The samples are then removed to the lab, where the insects are identified and weighed. From the weight of the samples, the wet weight biomass of the aquatic insect community can be established. That weight can be extrapolated for the entire river, provided enough samples are taken, then compared to a table, and the productivity of the river determined.

In February of 1964, John Zuzel and I began an aquatic insect study along Lolo Creek in Western Montana. We began at its confluence with the Bitterroot River near Lolo (elevation 3,202 feet), extended to the summit near Lolo Pass (elevation 5,233 feet)—a distance of almost 30 miles and an elevation change of 2,000 feet.

Our goal was to determine if species diversity and productivity changed with elevation.

As students of the aquatic biology program at the University of Montana, John and I had the opportunity to elect independent studies with our professor, Royal B. Brunson. Over a period of two months, we took Surber samples at several locations along Lolo Creek. It was very cold work with lots of snow.

After each field trip, the samples were returned to the lab, where the collections were identified, counted and weighed. All specimens were preserved with isopropyl alcohol for future study. We usually stopped in at the Hiedelhaus House Restaurant, which was just outside of Missoula, MT on Route 93 on our way back from Lolo, to warm up and have a few beers.

All these years later, I don’t recall exactly what our findings were, in that I lost my copy of the report we submitted to Dr.Brunson. I do recall that it was very cold work, taking three samples at each station, with deep snow along the bank and air temperatures well below freezing. I do remember that we did find a difference in species composition as the elevation changed. I believe that had to do with the difference in water temperature, in relation to elevation.

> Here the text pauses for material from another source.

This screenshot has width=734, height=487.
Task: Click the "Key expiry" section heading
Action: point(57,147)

So you see, there is a lot of fieldwork required to determine the status of aquatic insect communities in our trout rivers. Unfortunately, little historic baseline data is available against which to compare recent aquatic insect collections. Therefore, it is almost impossible to know if current populations are different than they once were without an accurate baseline for comparison.

What we can say is that aquatic insects are biological indicators, and are some of the first organisms to signal there are problems with the environment in which they live. We are hearing that both terrestrial and aquatic insect populations are in decline worldwide, and right now, we do not have a lot of answers as to why.

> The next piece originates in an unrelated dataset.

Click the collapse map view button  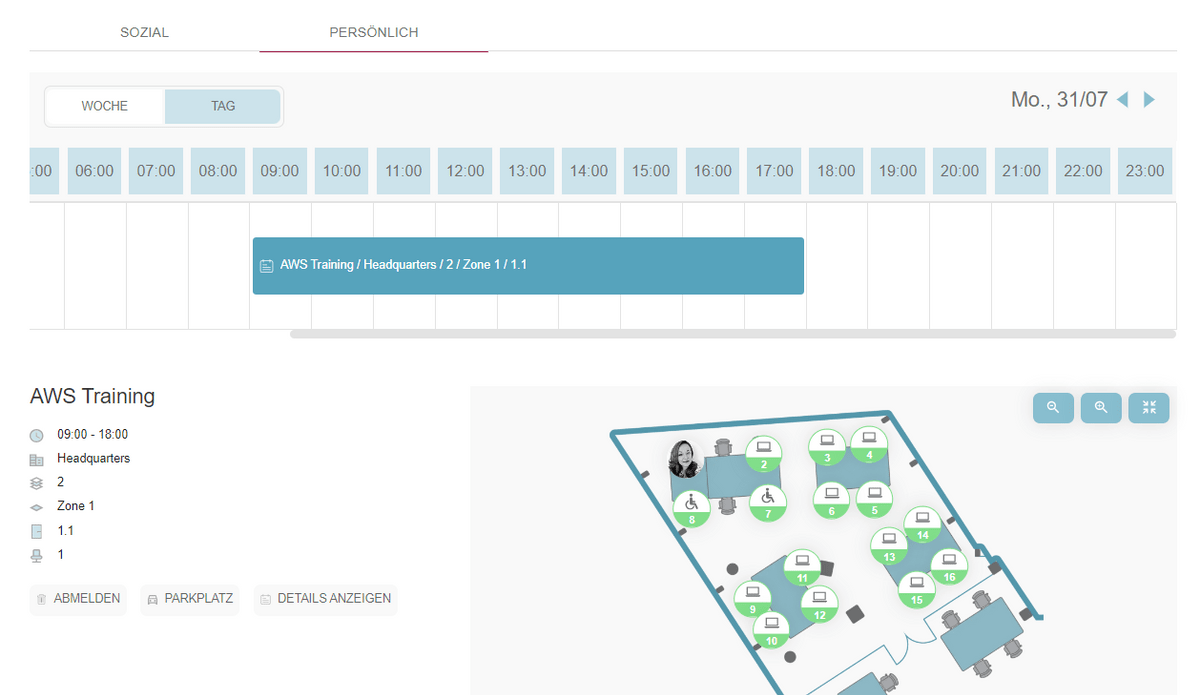[1149, 408]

Hopefully as awareness increases, both terrestrial and aquatic biologists will increase their studies and determine both the causes and solutions to this worldwide issue. Because ultimately, the decline in both land- and water-born insect populations will affect us directly.

Whether it be the lack of honeybees to pollinate our crops, or of mayflies for trout to rise to and feed upon, humankind will pay the price if insect populations continue to decline.

As a side note, anglers who fish in New York will need a scientific collectors’ license from the DEC, should they decide to collect aquatic insects from trout waters.